Access unstructured files（访问非结构化文件）¶

In addition to operating over Foundry datasets that have a defined tabular schema, Code Workbook supports accessing unstructured files in a dataset. This can be useful for analyzing and transforming unstructured data such as images and other types of media, semi-structured formats such as XML or JSON, compressed formats such as GZ or ZIP files, or R data formats like RDA and RDS.

Unstructured files in Python¶

Reading files¶

You can read files in a Python transform by reading an upstream dataset as a Python transform input. This API exposes a FileSystem object that allows file access based on the path of a file within the Foundry dataset, abstracting away the underlying storage. Learn more about the FileSystem.. Other information, including the branch and RID (as detailed in the transform input documentation), is also exposed.

Change the type of your input using the input helper bar, or in the inputs tab.

:::callout{theme="neutral"} Only imported datasets and persisted datasets can be read in as Python transform inputs. Transforms that are not saved as a dataset cannot be read in as Python transform inputs.

Datasets with no schema should be read in as a transform input automatically. :::

python-transform-input

Example: Reading CSVs inside a ZIP file¶

For example, the following code will read the CSVs inside of a ZIP file and return the CSV contents as a dataframe.

import tempfile
import zipfile
import shutil
import io
from pyspark.sql import Row

# datasetOfZippedFiles is a dataset with a single zipped file that contains 3 CSVs with the same schema: ["id", name"].
def sample(datasetOfZippedFiles):
    df = datasetOfZippedFiles
    fs = df.filesystem() # This is the FileSystem object.
    MyRow = Row("id", "name")
    def process_file(file_status):
        with fs.open(file_status.path, 'rb') as f:
            with tempfile.NamedTemporaryFile() as tmp:
                shutil.copyfileobj(f, tmp)
                tmp.flush()
                with zipfile.ZipFile(tmp) as archive:
                    for filename in archive.namelist():
                        with archive.open(filename) as f2:
                            br = io.BufferedReader(f2)
                            tw = io.TextIOWrapper(br)
                            tw.readline() # Skip the first line of each CSV
                            for line in tw:
                                yield MyRow(*line.split(","))
    rdd = fs.files().rdd
    rdd = rdd.flatMap(process_file)
    df = rdd.toDF()
    return df

Writing Files¶

It is possible to write to an output FileSystem. This can be useful to write non-tabular data formats including images, PDFs, text files, etc.

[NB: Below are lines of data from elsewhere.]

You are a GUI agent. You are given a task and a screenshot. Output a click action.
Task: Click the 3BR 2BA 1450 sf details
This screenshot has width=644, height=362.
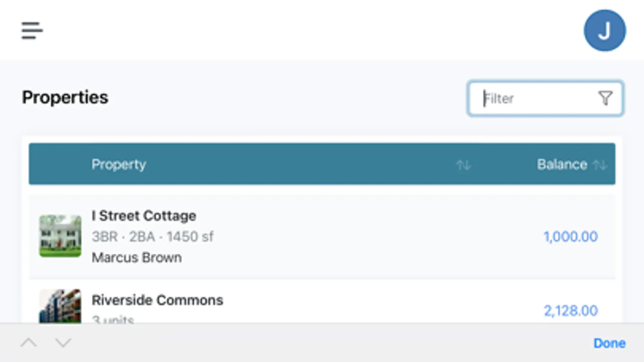152,237
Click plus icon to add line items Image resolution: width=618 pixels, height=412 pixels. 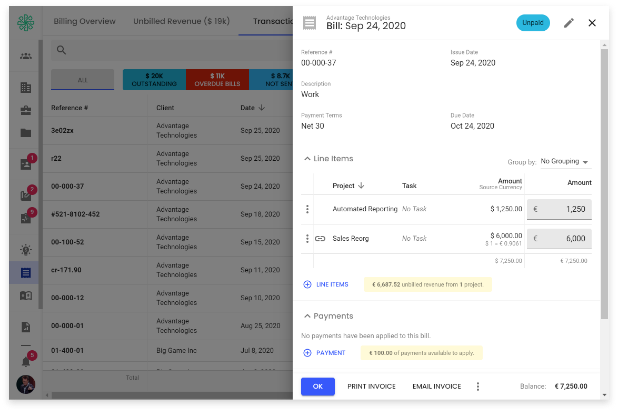click(307, 285)
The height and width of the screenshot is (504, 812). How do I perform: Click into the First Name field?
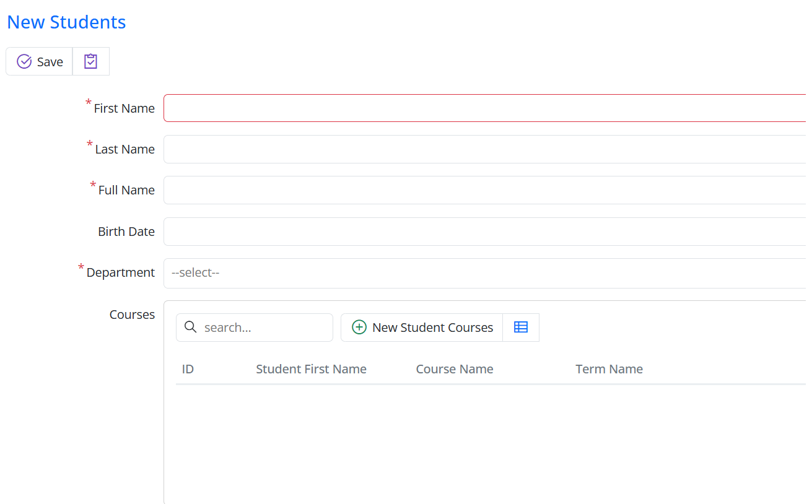(372, 107)
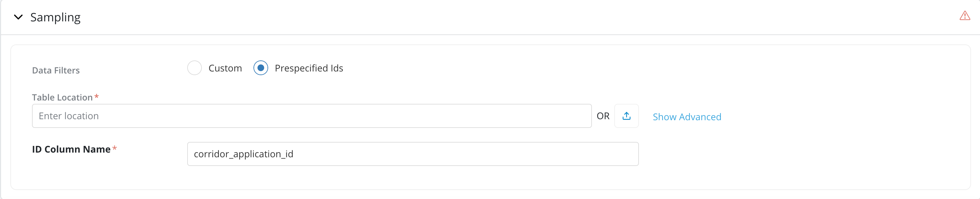Collapse the Sampling section chevron
This screenshot has height=199, width=980.
(18, 17)
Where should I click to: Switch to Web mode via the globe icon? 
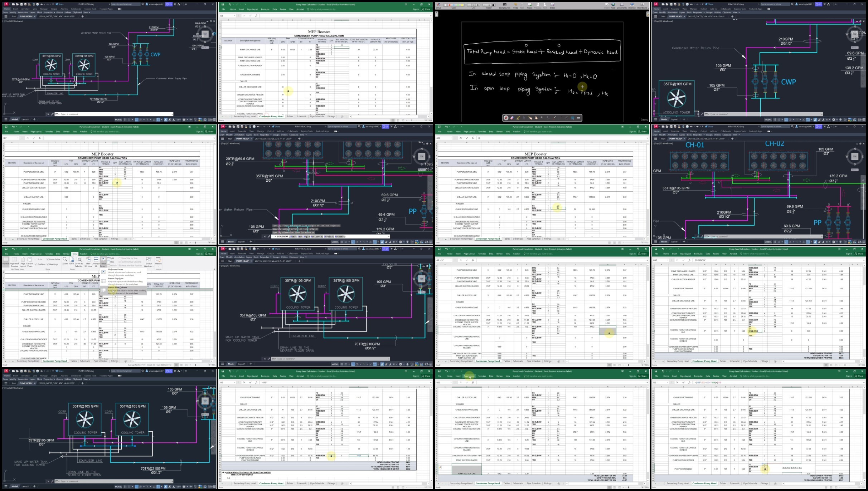613,5
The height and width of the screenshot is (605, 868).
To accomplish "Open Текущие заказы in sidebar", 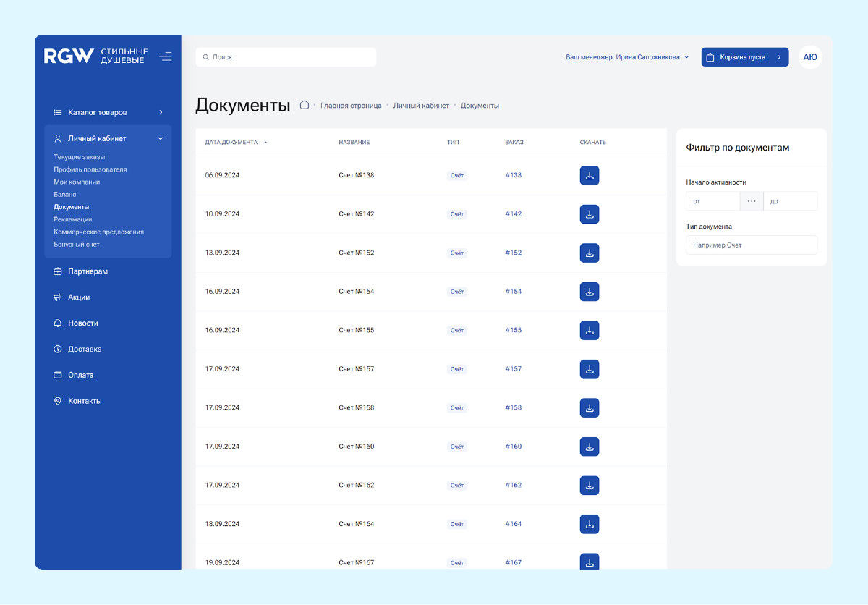I will tap(80, 157).
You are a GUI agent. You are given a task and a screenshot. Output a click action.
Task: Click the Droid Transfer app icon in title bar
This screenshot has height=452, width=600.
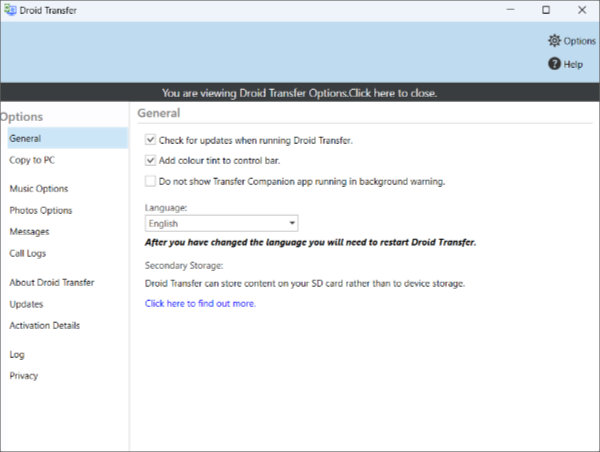coord(10,10)
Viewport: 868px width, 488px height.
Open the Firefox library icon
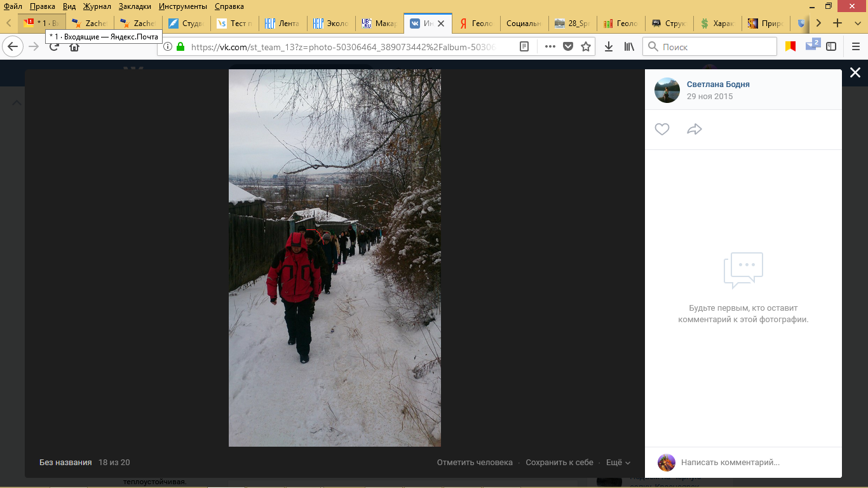pos(629,46)
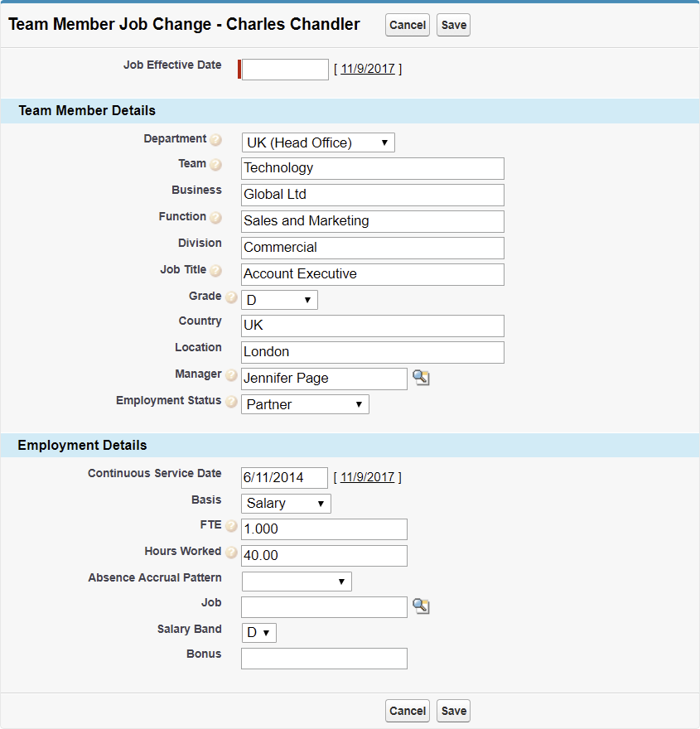This screenshot has width=700, height=729.
Task: Click help icon beside Hours Worked label
Action: 231,553
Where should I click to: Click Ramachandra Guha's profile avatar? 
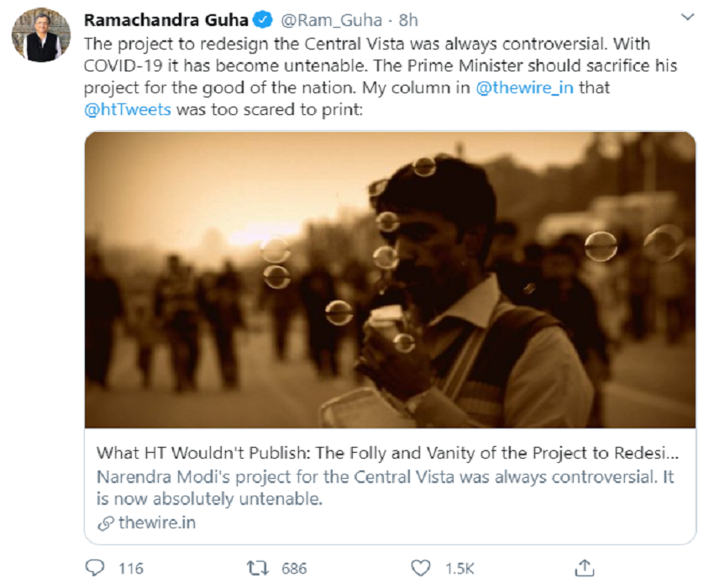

Call Transforms.get_output() to instantiate a TransformOutput. Learn more about the TransformOutput API.

:::callout{theme="neutral"} You can only write files using TransformOutput in nodes that are saved as datasets. You cannot write files using TransformOutput in the console. :::

:::callout{theme="neutral"} Once you have instantiated a TransformOutput and used it by calling filesystem() or other methods, returning anything other than the TransformOutput object will be ignored. :::

Example: Writing a text file or dataset¶

The following code is an example of how to write a text file:

def write_text_file(): 
    output = Transforms.get_output()
    output_fs = output.filesystem()

    with output_fs.open('my text file.txt', 'w') as f: 
        f.write("Hello world")
        f.close()

The following code is an example of how to write a dataset and specify partitioning and output format.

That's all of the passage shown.